* Exercise goal *
The lines to extract run from the first line of the material below to the line containing "The height and", both included; leave the pictures behind.
'''
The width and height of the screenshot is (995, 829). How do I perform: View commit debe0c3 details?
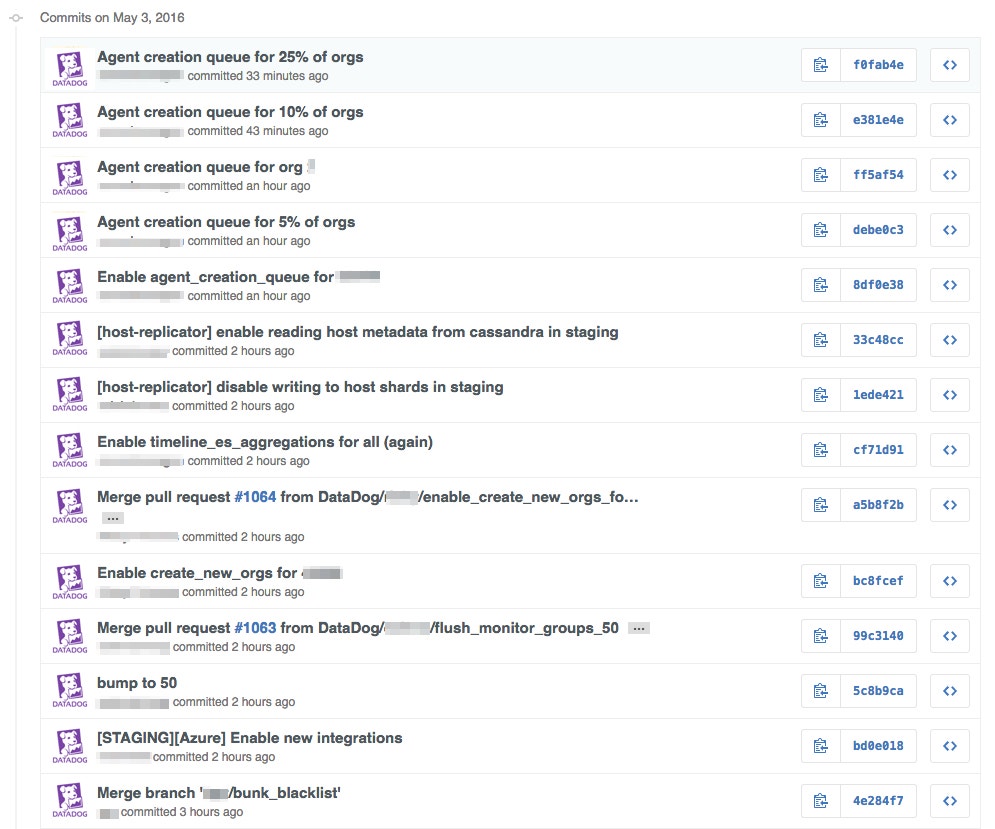tap(878, 229)
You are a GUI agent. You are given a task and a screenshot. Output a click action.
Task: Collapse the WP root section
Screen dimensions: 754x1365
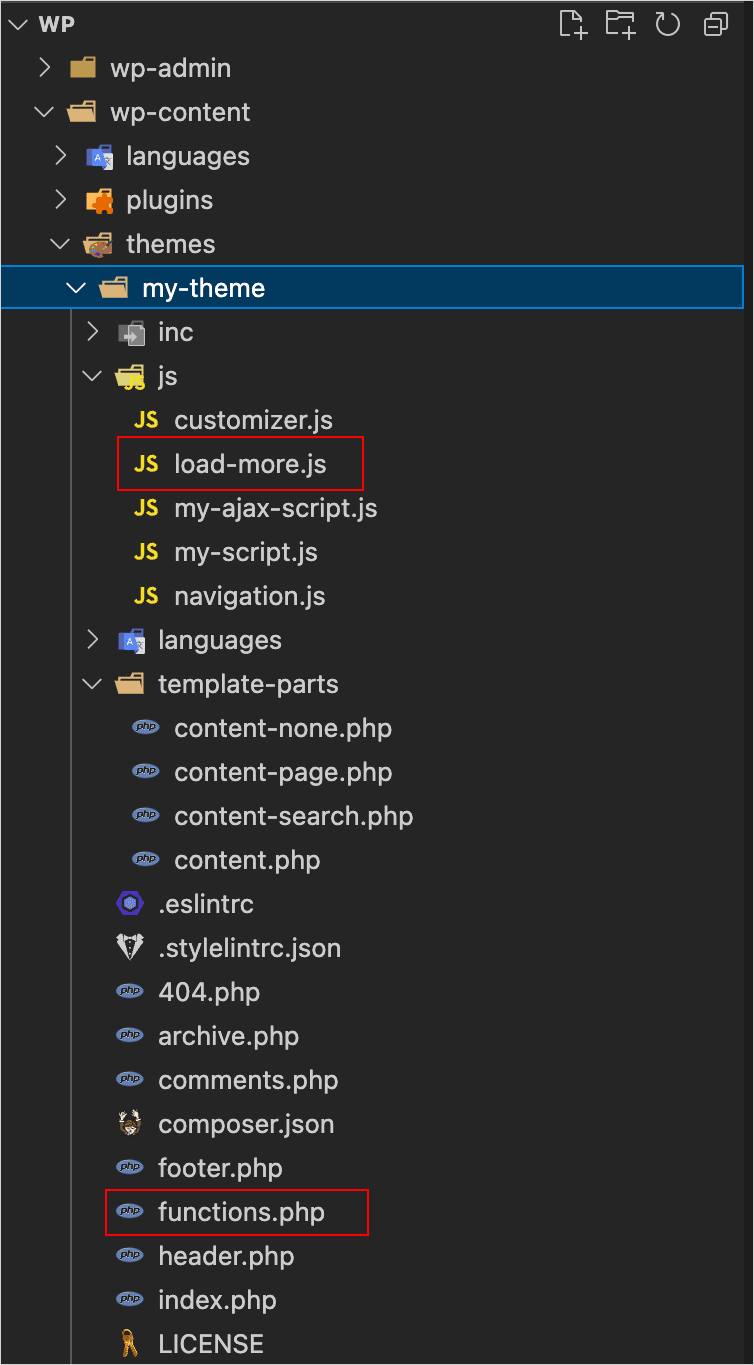(x=18, y=24)
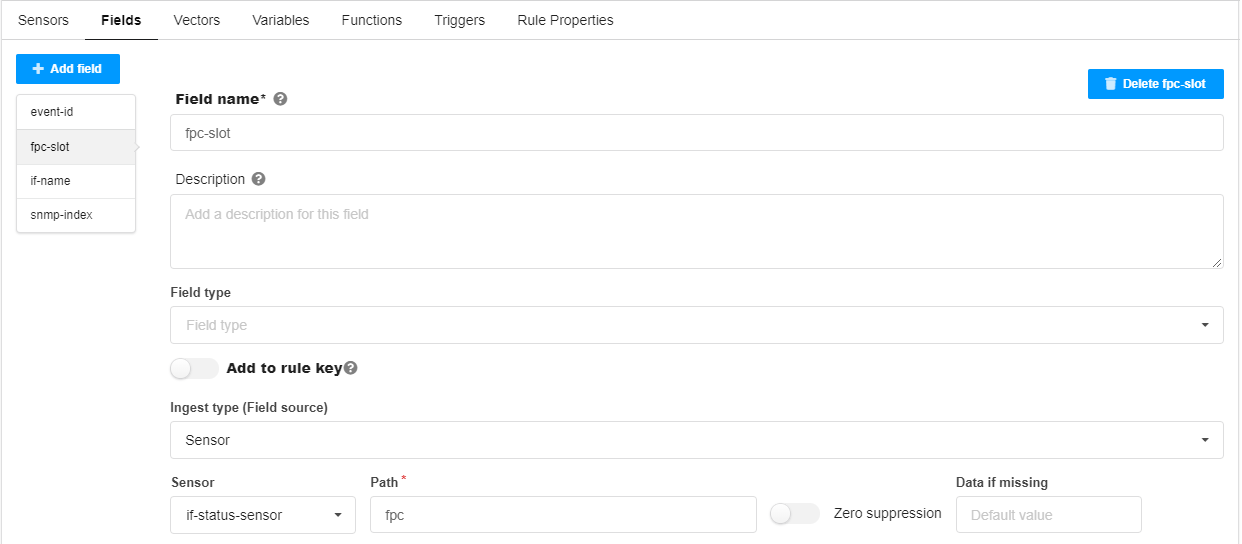Viewport: 1242px width, 544px height.
Task: Select the event-id field in the list
Action: pyautogui.click(x=76, y=112)
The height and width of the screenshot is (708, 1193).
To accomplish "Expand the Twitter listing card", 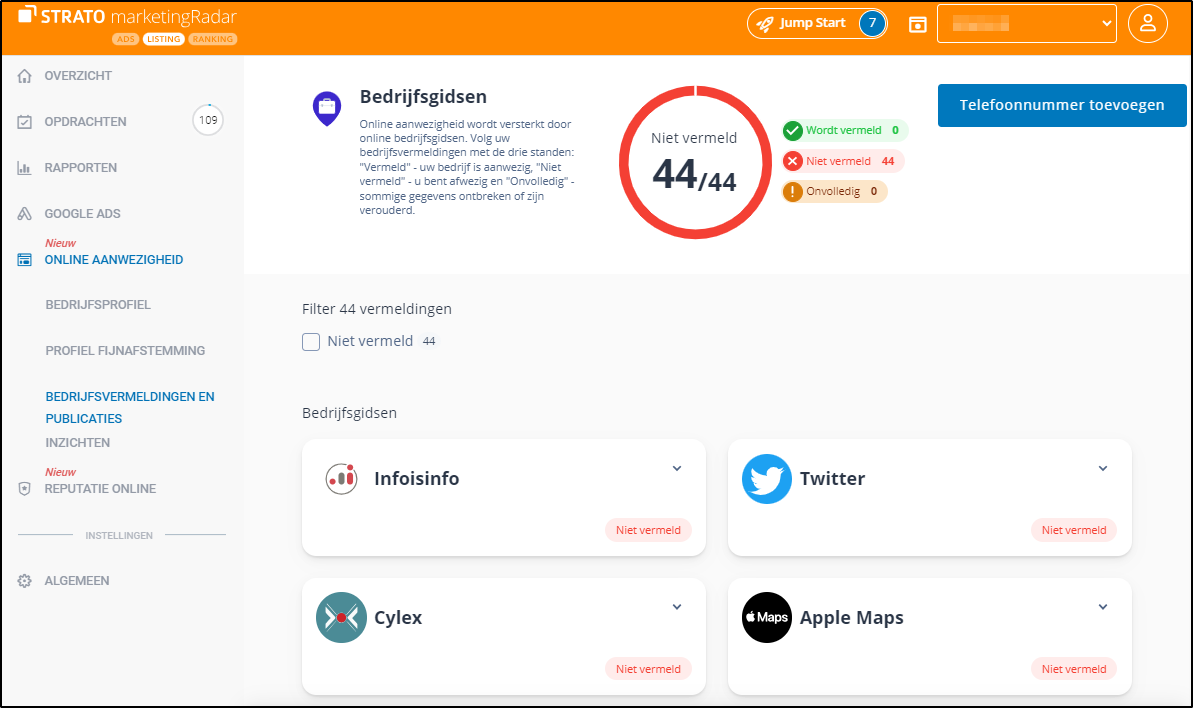I will click(1103, 469).
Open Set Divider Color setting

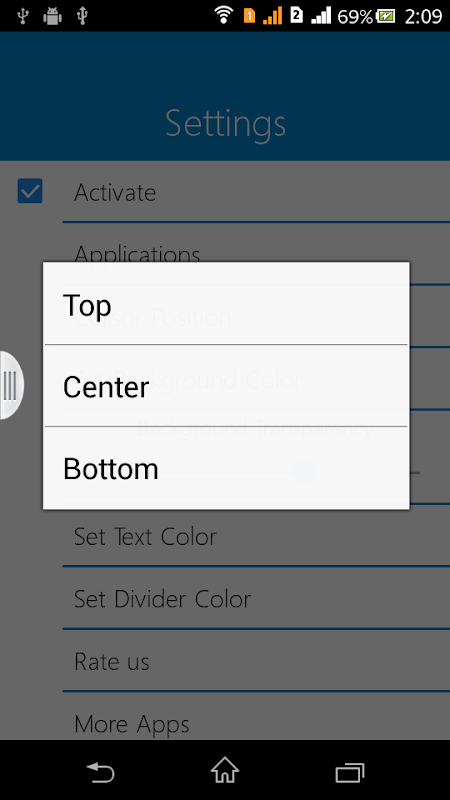click(x=256, y=599)
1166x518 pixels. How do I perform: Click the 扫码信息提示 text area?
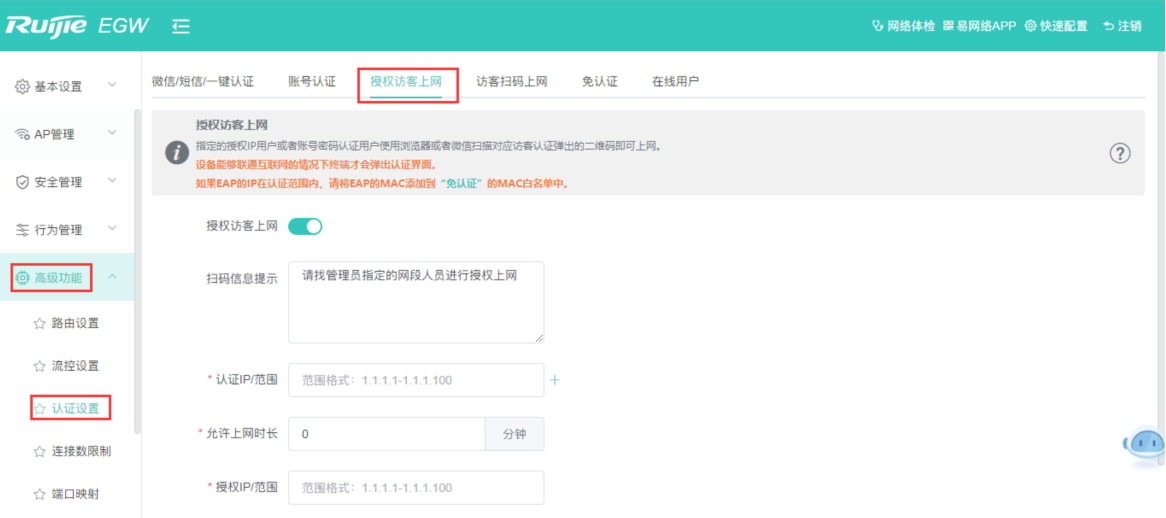[x=416, y=303]

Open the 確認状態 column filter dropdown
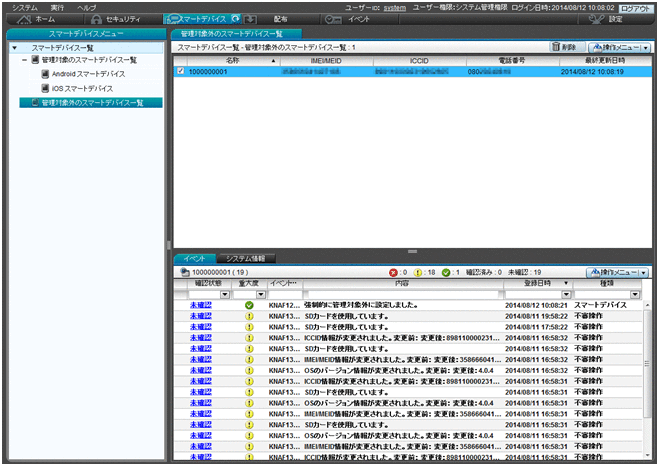[225, 295]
'''
* Task output *
The width and height of the screenshot is (995, 829). How do I perform: View commit debe0c3 details?
tap(878, 229)
You are a GUI agent. You are given a task and a screenshot. Output a click action.
Task: Collapse the WP root section
Screen dimensions: 754x1365
(x=18, y=24)
Viewport: 1242px width, 544px height.
Task: Select the event-id field in the list
Action: pyautogui.click(x=76, y=112)
The height and width of the screenshot is (708, 1193).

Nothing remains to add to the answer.